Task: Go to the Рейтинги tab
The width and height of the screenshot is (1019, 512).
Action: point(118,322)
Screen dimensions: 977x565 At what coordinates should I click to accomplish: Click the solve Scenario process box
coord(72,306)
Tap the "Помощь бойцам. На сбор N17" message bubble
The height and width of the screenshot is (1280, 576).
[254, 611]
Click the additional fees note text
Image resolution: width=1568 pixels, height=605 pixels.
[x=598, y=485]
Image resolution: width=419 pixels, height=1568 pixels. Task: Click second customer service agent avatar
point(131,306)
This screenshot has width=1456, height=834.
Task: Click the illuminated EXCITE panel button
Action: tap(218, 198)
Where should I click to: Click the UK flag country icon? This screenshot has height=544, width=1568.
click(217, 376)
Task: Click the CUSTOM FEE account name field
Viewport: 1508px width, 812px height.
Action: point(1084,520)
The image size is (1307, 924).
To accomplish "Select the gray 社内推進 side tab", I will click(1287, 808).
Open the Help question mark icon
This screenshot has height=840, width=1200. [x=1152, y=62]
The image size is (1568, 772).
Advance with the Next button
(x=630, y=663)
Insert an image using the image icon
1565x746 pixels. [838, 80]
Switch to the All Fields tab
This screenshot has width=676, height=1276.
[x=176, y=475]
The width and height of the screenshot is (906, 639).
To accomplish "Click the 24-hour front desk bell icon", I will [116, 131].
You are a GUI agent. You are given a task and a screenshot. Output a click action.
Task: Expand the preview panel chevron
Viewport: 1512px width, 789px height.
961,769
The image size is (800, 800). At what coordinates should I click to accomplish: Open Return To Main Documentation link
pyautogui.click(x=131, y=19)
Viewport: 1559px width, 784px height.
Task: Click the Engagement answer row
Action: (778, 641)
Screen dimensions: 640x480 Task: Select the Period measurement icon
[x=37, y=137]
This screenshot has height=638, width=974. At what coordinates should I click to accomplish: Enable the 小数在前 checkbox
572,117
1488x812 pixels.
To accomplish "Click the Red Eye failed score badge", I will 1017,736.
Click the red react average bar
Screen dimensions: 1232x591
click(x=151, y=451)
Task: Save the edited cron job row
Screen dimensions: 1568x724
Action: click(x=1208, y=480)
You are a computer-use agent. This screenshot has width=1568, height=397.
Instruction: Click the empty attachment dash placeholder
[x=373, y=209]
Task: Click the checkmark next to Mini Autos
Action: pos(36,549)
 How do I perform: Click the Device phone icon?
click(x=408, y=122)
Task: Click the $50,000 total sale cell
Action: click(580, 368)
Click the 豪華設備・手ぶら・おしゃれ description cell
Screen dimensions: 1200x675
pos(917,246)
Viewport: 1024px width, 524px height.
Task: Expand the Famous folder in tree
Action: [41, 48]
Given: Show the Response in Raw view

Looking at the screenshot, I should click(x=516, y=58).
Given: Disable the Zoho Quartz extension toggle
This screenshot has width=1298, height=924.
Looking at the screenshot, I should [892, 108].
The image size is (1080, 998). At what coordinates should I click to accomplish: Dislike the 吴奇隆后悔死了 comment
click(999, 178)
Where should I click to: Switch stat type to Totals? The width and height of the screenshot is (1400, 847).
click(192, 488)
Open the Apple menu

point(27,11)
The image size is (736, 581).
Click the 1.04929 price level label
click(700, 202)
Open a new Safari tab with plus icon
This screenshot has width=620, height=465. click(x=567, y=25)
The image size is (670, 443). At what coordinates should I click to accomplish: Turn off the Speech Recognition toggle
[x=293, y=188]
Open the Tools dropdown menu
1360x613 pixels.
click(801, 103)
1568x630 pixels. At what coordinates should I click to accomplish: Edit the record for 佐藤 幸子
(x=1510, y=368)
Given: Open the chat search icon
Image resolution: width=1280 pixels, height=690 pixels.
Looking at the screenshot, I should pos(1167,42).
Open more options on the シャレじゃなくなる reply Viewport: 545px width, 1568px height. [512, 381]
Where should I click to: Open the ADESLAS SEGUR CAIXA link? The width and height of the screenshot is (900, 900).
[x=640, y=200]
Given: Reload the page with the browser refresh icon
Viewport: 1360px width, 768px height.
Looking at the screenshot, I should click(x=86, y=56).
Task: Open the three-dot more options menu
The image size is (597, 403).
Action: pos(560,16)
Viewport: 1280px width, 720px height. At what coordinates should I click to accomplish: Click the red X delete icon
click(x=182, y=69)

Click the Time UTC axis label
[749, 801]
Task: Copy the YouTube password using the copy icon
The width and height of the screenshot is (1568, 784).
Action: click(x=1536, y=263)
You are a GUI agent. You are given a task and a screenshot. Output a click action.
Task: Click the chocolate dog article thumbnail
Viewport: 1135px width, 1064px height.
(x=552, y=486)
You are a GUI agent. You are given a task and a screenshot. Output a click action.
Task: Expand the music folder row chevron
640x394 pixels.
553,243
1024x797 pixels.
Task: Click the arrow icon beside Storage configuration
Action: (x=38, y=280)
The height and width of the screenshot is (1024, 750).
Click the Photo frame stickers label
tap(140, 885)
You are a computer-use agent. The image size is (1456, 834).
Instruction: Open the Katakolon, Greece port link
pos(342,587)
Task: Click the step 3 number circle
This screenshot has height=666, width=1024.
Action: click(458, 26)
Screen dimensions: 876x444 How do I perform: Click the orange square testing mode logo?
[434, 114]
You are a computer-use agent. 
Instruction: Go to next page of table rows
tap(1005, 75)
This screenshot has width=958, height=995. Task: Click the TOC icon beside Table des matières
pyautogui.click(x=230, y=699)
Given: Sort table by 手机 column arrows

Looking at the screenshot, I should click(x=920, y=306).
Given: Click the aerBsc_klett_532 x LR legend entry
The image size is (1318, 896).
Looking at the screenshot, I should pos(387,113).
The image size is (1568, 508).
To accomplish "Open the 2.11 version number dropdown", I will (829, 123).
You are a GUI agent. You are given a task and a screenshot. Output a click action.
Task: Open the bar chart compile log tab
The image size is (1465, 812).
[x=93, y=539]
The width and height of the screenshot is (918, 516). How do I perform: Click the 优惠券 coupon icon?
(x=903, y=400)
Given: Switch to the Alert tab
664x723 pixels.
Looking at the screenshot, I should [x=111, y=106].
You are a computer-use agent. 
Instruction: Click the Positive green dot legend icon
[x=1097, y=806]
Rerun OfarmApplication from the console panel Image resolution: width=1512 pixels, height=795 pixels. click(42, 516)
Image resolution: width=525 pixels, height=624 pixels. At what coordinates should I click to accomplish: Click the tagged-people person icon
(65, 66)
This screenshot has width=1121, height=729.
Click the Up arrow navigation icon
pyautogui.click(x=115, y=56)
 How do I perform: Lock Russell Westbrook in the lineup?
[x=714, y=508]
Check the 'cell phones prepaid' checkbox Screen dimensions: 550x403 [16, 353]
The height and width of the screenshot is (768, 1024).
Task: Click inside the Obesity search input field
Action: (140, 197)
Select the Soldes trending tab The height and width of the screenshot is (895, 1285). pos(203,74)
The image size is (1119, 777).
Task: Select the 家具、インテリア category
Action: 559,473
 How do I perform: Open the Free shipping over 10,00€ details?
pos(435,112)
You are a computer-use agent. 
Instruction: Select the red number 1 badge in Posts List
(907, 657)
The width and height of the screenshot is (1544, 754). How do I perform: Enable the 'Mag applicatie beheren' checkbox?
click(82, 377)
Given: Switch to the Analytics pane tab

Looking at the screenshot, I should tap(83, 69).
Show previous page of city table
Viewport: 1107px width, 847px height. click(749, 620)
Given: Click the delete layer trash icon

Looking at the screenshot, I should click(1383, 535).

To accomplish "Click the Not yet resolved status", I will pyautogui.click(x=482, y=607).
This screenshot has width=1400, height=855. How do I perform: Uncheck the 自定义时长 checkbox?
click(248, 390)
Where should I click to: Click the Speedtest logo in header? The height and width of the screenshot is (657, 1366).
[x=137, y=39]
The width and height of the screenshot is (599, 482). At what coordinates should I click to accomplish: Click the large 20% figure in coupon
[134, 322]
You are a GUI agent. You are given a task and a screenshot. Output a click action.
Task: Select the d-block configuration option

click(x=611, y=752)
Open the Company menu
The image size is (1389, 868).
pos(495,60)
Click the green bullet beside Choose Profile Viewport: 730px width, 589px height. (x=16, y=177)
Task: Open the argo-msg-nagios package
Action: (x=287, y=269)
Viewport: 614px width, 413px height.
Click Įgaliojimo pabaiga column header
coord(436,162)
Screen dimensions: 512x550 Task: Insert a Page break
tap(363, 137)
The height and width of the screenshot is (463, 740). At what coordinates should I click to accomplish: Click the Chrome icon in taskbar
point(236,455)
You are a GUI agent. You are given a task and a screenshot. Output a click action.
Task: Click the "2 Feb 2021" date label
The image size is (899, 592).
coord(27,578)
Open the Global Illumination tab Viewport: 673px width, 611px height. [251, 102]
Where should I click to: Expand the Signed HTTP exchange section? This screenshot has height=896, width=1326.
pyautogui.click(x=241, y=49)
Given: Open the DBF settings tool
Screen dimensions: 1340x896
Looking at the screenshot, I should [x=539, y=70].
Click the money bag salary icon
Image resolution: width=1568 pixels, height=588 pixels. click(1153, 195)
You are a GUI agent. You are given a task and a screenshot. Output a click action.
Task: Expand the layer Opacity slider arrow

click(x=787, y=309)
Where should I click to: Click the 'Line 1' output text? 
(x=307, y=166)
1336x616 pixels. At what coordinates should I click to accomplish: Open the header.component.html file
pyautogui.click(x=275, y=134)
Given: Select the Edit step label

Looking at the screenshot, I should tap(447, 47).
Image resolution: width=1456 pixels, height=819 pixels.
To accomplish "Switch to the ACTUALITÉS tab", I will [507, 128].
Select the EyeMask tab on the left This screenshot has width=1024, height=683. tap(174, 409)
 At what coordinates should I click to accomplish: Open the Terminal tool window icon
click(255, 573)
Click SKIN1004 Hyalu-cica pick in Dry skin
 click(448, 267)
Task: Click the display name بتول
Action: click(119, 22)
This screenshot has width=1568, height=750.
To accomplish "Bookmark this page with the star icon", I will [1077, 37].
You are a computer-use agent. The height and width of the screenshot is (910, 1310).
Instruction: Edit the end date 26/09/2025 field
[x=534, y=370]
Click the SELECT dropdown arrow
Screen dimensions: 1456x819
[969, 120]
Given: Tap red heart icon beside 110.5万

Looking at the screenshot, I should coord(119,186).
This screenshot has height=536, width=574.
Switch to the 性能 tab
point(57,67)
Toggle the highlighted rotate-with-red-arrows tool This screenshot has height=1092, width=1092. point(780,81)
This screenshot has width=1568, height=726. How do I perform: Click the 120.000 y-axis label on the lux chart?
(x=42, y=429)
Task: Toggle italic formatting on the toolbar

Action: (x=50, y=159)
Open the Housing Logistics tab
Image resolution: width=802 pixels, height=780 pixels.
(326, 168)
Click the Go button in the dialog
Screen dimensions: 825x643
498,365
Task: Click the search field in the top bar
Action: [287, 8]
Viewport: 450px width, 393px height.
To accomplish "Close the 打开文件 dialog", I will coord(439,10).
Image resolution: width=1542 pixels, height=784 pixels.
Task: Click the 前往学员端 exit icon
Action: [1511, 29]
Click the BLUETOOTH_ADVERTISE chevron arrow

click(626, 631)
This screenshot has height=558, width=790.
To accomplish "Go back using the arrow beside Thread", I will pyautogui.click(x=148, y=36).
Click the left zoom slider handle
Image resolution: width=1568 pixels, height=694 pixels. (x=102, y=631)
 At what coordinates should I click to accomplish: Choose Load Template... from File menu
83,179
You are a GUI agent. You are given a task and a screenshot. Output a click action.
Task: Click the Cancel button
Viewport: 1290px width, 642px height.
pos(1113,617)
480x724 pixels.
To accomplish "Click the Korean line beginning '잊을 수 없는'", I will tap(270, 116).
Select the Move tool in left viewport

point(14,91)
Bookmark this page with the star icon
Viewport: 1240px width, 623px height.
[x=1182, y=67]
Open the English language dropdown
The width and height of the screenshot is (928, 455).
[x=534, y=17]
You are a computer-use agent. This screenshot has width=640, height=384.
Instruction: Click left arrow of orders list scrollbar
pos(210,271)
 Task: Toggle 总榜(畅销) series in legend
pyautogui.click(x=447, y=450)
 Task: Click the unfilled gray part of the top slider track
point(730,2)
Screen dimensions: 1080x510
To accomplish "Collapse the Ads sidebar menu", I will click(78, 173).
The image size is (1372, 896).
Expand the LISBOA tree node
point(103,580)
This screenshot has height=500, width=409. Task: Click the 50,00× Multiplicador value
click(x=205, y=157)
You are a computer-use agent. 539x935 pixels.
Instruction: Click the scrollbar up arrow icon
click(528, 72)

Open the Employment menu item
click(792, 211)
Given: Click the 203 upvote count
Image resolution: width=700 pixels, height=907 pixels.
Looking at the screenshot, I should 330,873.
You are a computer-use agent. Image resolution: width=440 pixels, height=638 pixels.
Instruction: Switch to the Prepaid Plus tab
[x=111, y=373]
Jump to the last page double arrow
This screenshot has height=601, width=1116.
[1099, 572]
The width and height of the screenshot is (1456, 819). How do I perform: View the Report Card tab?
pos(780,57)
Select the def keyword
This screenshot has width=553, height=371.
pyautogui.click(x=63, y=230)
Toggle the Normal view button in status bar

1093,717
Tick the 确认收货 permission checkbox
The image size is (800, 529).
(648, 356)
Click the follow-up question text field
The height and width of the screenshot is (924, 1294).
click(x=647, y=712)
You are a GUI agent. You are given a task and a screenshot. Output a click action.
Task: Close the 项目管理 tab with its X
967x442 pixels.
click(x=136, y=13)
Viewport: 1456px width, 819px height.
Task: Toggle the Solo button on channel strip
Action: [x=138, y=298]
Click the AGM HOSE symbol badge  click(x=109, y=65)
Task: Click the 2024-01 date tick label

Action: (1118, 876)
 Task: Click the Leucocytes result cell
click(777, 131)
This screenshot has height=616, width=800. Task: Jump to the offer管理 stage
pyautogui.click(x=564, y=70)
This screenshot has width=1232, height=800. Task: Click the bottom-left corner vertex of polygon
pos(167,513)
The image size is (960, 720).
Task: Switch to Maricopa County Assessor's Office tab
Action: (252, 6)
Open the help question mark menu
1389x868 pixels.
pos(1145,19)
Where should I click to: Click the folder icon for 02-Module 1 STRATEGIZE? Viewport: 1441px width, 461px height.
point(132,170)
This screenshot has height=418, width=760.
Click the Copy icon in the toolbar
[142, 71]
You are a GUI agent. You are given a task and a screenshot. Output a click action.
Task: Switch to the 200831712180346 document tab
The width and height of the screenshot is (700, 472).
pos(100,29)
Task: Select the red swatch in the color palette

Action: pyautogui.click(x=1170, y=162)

• [STATED EXERCISE] How many lines above contain the string "arrows"? Case counts. Reply with the number only.

• [REPLY TO THE TASK] 2